Central Banks Continue to Move Cautiously Towards Embracing Digital Currencies


When bitcoin arrived on the scene back in 2009, traditional banking institutions were unreceptive to its potential. For the most part central banks worldwide considered it a one-day wonder; something that would stir up interest and publicity for a while and then disappear into the weeds.

That, of course, has not happened. Digital currencies have become more stable and safe as the technology of blockchains and other safeguards improved. 

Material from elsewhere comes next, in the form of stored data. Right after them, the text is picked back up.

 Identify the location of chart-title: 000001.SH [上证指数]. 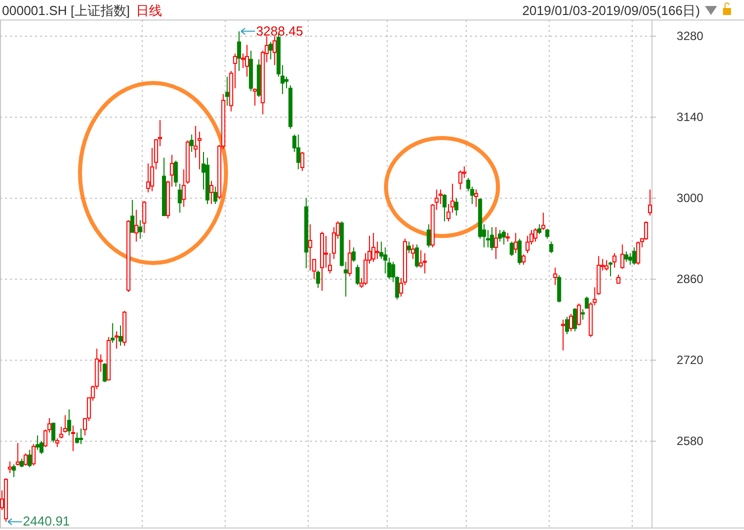
(66, 10).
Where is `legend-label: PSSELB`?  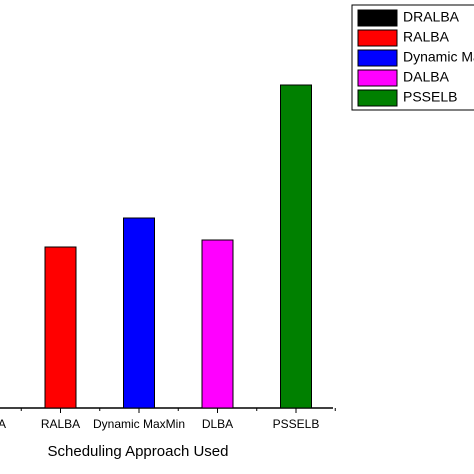 legend-label: PSSELB is located at coordinates (430, 97).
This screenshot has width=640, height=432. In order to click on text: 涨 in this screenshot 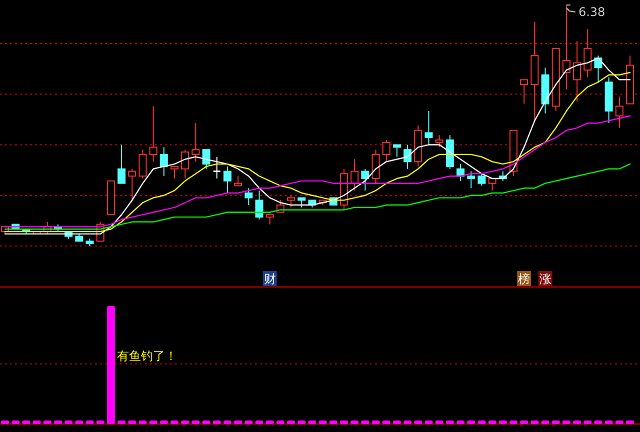, I will do `click(546, 279)`.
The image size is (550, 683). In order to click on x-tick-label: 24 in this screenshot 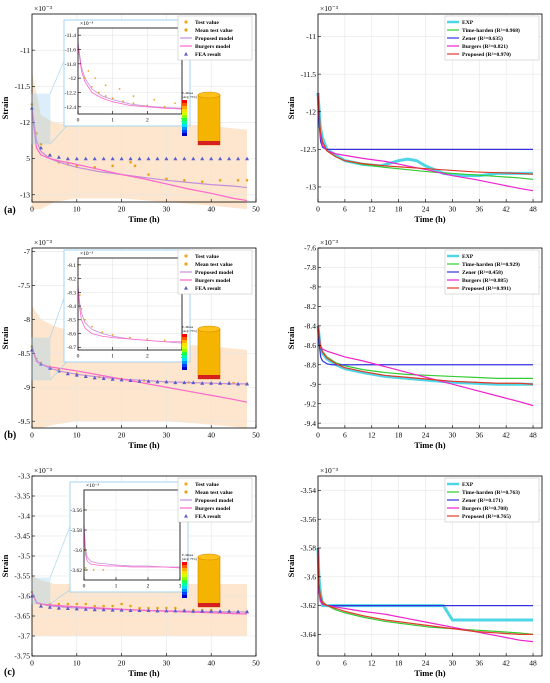, I will do `click(426, 210)`.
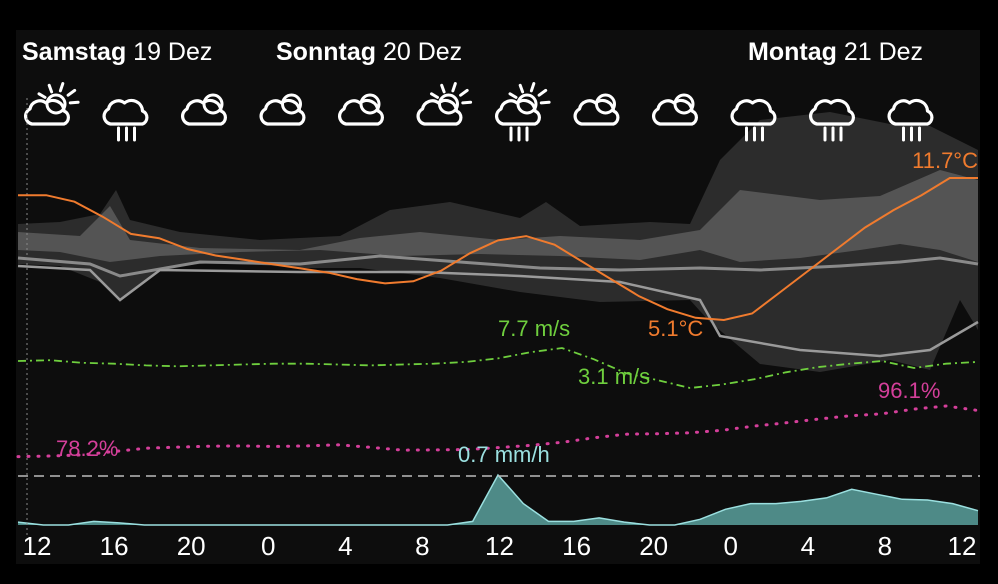 The height and width of the screenshot is (584, 998). What do you see at coordinates (836, 52) in the screenshot?
I see `day-label-monday: Montag 21 Dez` at bounding box center [836, 52].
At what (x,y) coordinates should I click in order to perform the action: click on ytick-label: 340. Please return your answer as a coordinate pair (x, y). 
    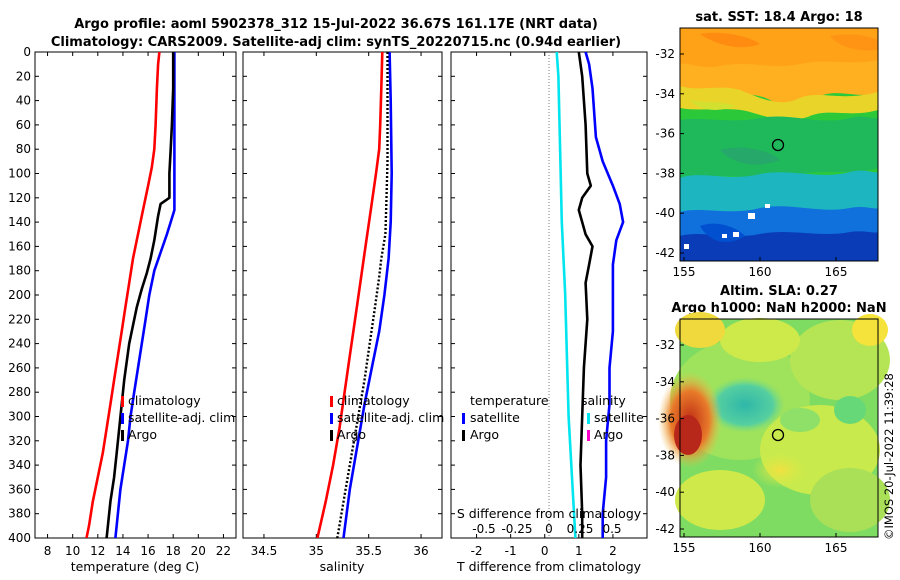
    Looking at the image, I should click on (20, 465).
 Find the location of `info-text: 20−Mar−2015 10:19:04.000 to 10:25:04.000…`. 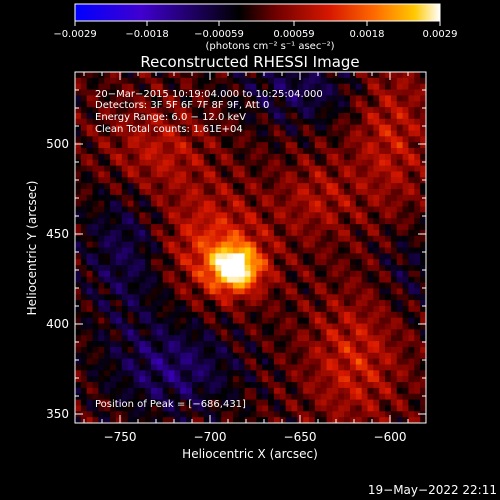

info-text: 20−Mar−2015 10:19:04.000 to 10:25:04.000… is located at coordinates (209, 112).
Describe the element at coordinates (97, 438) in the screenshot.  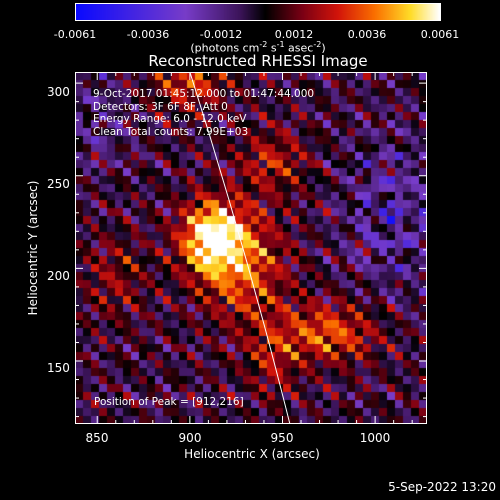
I see `x-tick-label: 850` at that location.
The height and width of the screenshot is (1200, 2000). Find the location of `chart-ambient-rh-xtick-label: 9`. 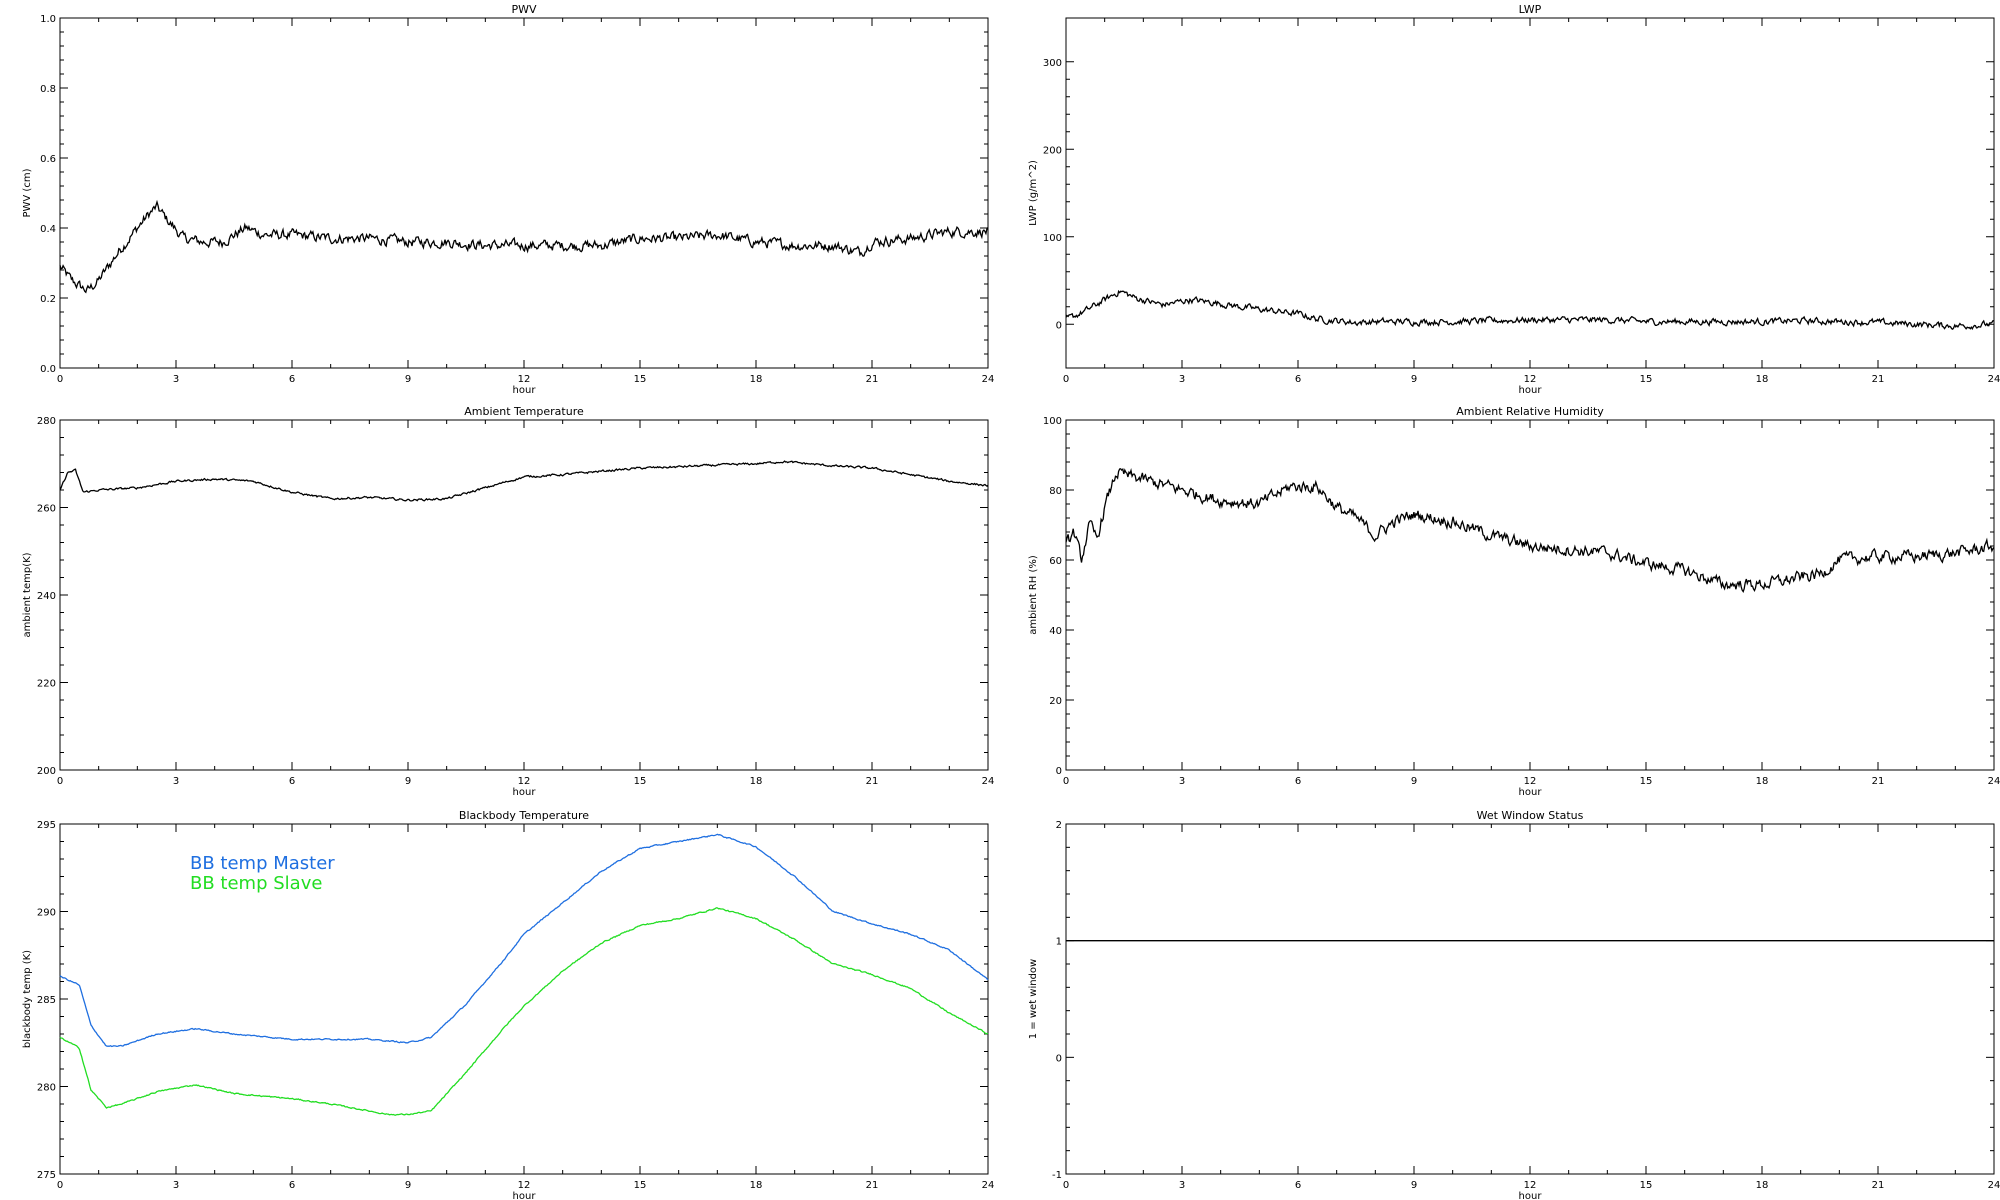

chart-ambient-rh-xtick-label: 9 is located at coordinates (1414, 782).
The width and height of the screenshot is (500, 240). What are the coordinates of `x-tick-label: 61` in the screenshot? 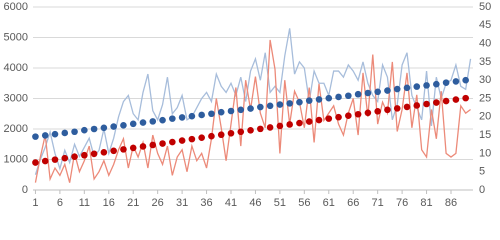 It's located at (329, 203).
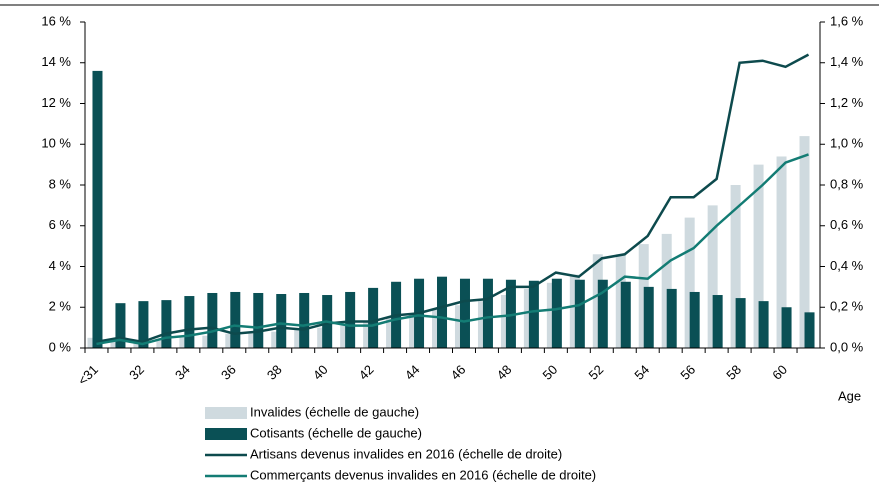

And so central banks began taking digital currency seriously this past year. They are not moving at a particularly fast pace in embracing this new mode of currency, and with the current pandemic throwing financial institutions into chaos it still may take a long time before the big central banks like the Bank of Canada, Bitcoin to Western Union, the Bank of England, the European Central Bank, the Bank of Japan, the Swiss National Bank, and the Sveriges Riksbank, fully embrace the use of digital currencies in their financial dealings.

But they know that digital fiat currencies are here to stay, and can offer significant opportunities for profit. Plus, with the global emphasis now on social distancing and minimum physical contact, it just makes sense to handle actual circulated cash and coins as little as possible. Even plastic debit and credit cards are now suspect in the spreading of the new coronavirus.

And the differences between electronic currency transactions and digital currency transactions is fast diminishing to the vanishing point.

Facebook’s attempt at their own digital currency, Libra, last year, though laced with setbacks and inconsistencies, was a wakeup call to the global central banking system. If private business was launching full tilt at digital currency, then bankers began worrying that they might be left behind in the seeming landslide of digital currency venues that could swallow up a good portion of the liquid cash reserve worldwide.

Central banks have always been semi-independent entities in the past — a government of its own inside the larger government of their own country. But with digital currency, all that could change. Every country with a serious digital currency presence has passed dozens of laws and regulations about the use and storage of digital currency — and central banks will be held accountable to these new and complex regulations as they begin offering digital currency services to their clients. This takes away much of their valued flexibility and independence.

 The bottom line right now seems to be that global central banks will continue to cautiously open up some digital currency opportunities for customers, while at the same time doing their own R & D on the subject until they’re satisfied with its safety and utility.